- Cumhuriyet Halk Partisi Genel Merkez Kadın Kolları, “Umut Her Yerde” projesi kapsamında “Demokrasi, Adalet ve Barış” ismini verdikleri yolculuklarına Kastamonu’dan başladı. Karadeniz ve Doğu Anadolu Bölgesi’nde 20 şehri kapsayan yolculukla alakalı olarak CHP’li kadınlar, 10 Aralık 1919’da İlk Türk Kadın Mitingi’ne ev sahipliği yapan Kastamonu’dan bu tura başlamanın mutluluğunu yaşadıklarını ifade etti. Kadın Kolları Genel Başkanı Fatma Köse, bu yolculuğun amacının ülkede yolunda gitmeyen olayları her yerde anlatmak ve gerekli çözüm önerileriyle birlikte halka ulaşmak olduğunu söyledi.

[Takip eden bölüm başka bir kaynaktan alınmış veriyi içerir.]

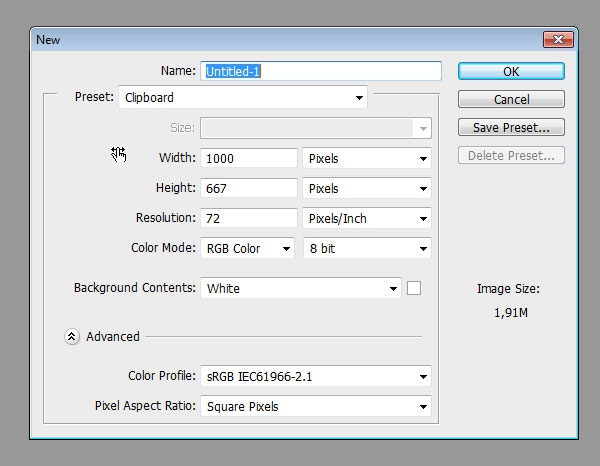Click the Name field with Untitled-1
This screenshot has width=600, height=466.
pos(321,71)
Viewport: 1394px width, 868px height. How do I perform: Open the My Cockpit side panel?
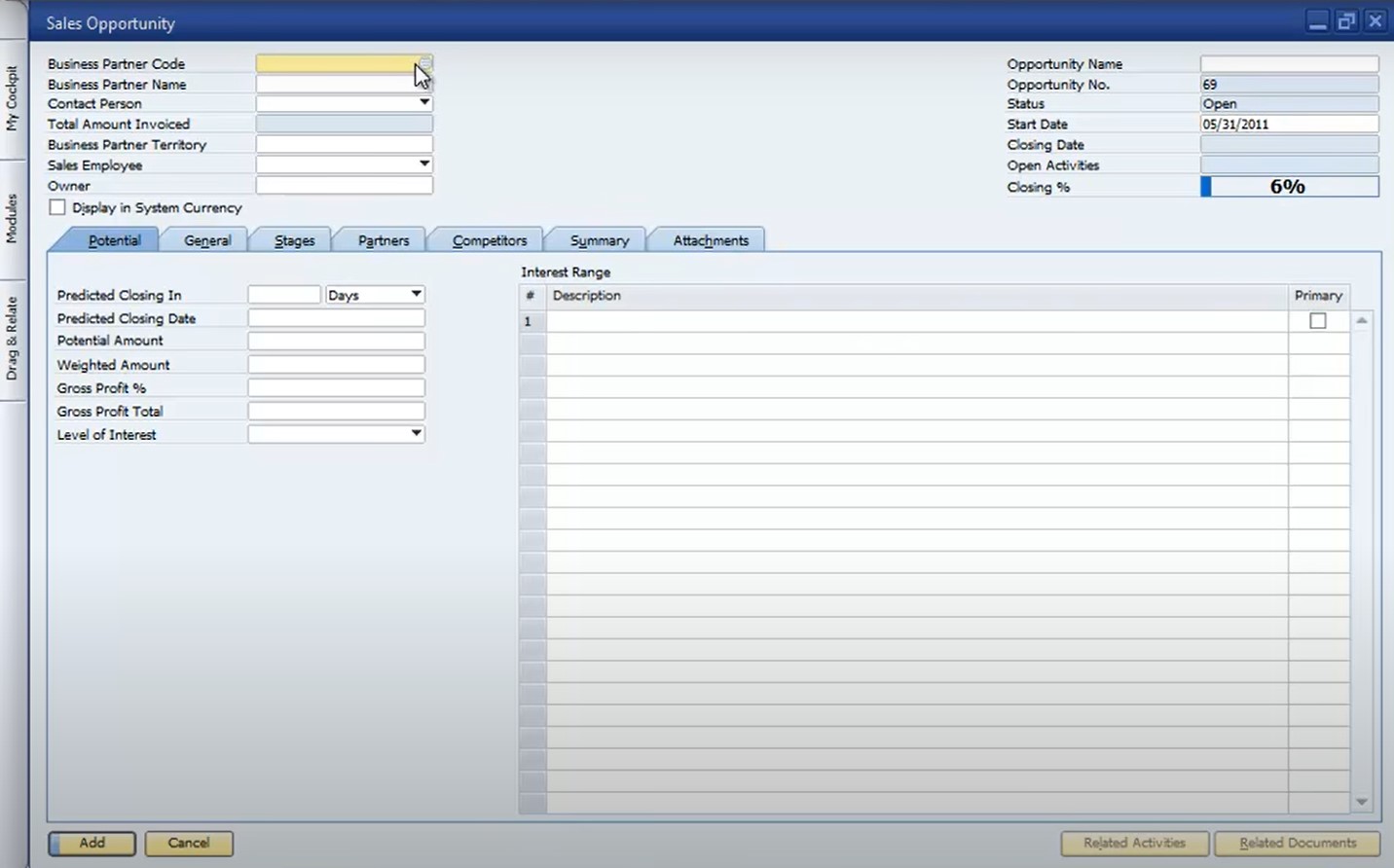(12, 98)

Cumhuriyet Halk Partisi Genel Merkez Kadın Kolları, “Umut Her Yerde” projesi kapsamında “Demokrasi, Adalet ve Barış” ismini verdikleri yolculuklarına Kastamonu’dan başladı.
Karadeniz ve Doğu Anadolu Bölgesi’nde 20 şehri kapsayan bir gezi gerçekleştirecek olan CHP’li kadınlar, 10 Aralık 1919’da İlk Türk Kadın Mitingi’ne ev sahipliği yapan Kastamonu’dan bu tura başlamanın mutluluğunu yaşadıklarını ifade etti.

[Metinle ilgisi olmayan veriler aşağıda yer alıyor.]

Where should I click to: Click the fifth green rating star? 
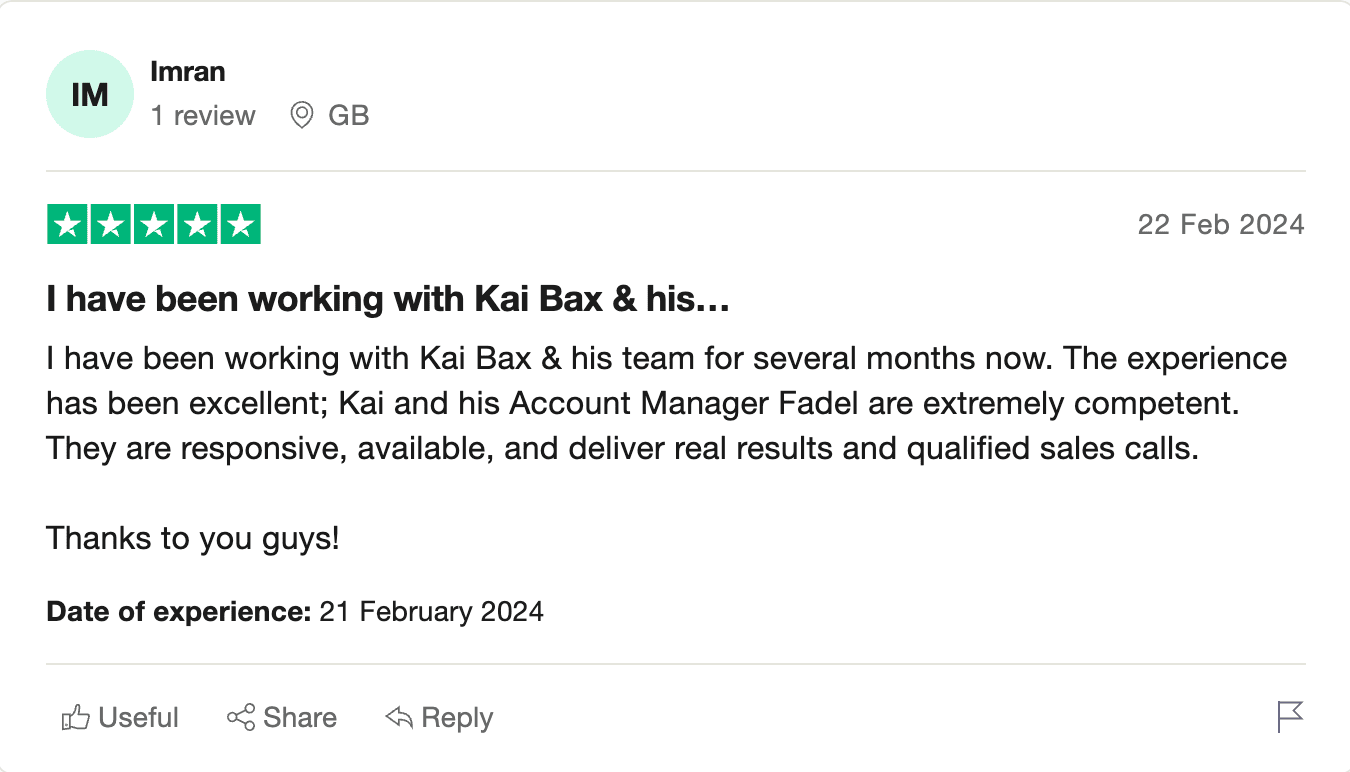(240, 225)
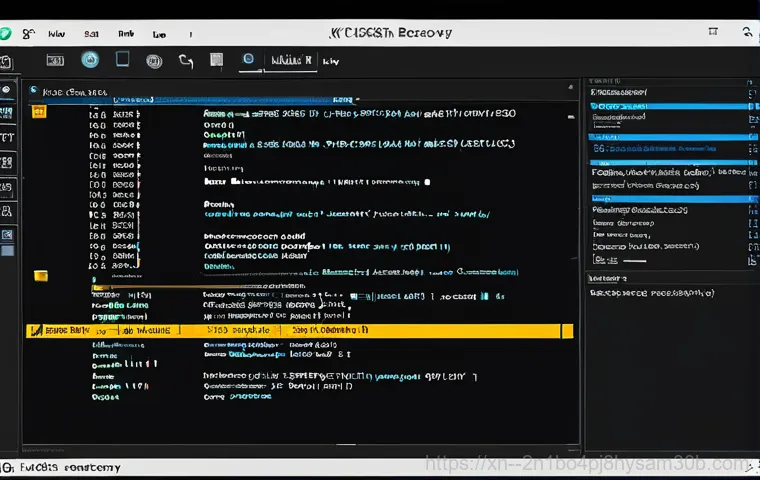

CHP Kadın Kolları Genel Başkanı Fatma Köse, İç Anadolu ve Güneydoğu Anadolu bölgesini kapsayan bir geziyi geçmişte yaptıklarını, şimdi de Karadeniz ve Doğu Anadolu illerini kapsayan yeni bir çalışma gerçekleştirdiklerini söyledi.

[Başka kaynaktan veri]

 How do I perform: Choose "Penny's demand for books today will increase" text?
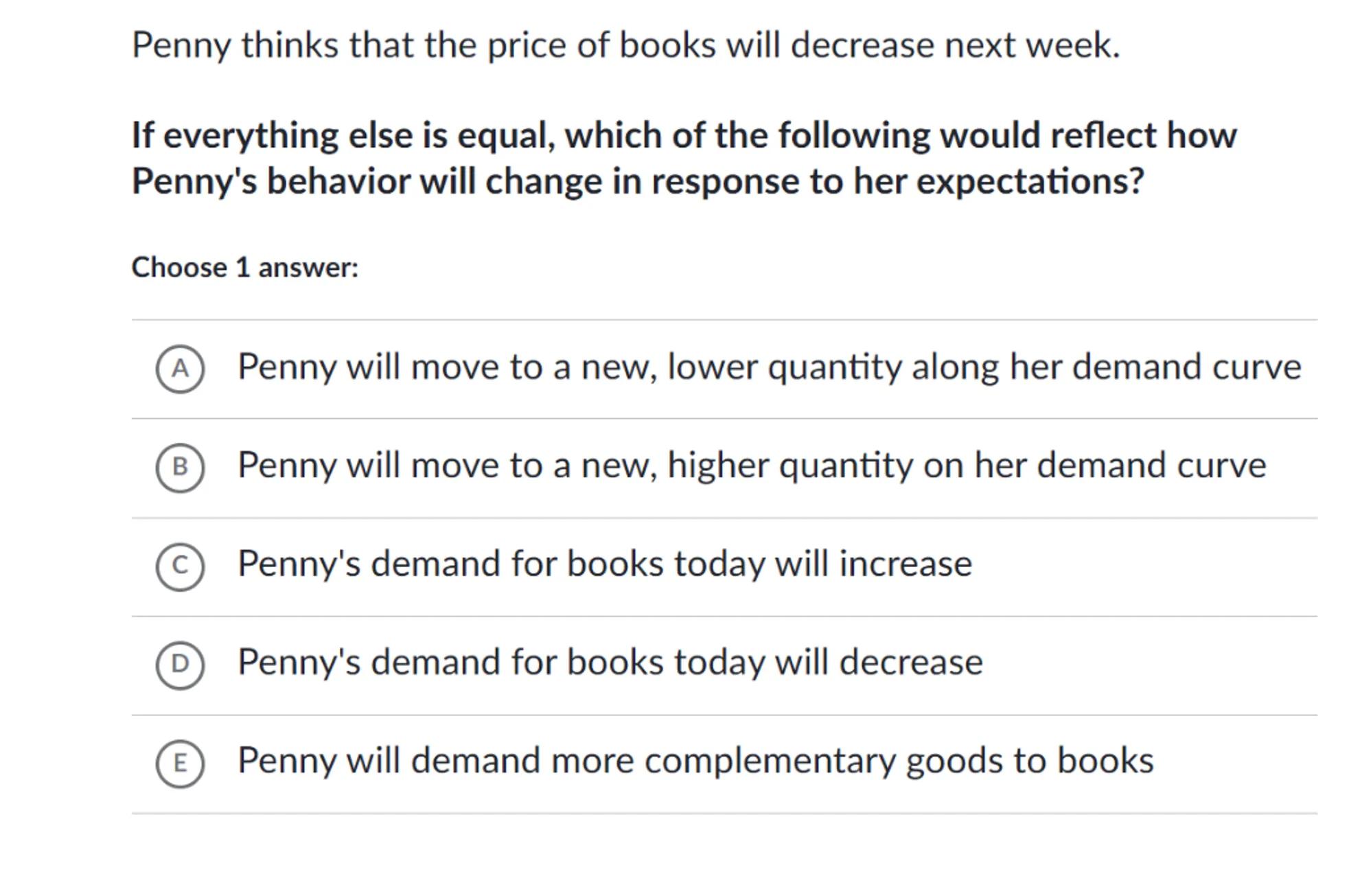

Kastamonu’nun bir Cumhuriyet kenti olduğunu ifade eden Fatma Köse, Kastamonu’da gün boyu gerçekleştirdikleri temasların sonunda CHP İl Başkanlığı binasında bir basın toplantısı düzenledi. Köse’ye CHP Kastamonu İl Kadın Kolları Başkanı Hakime Salman da eşlik etti.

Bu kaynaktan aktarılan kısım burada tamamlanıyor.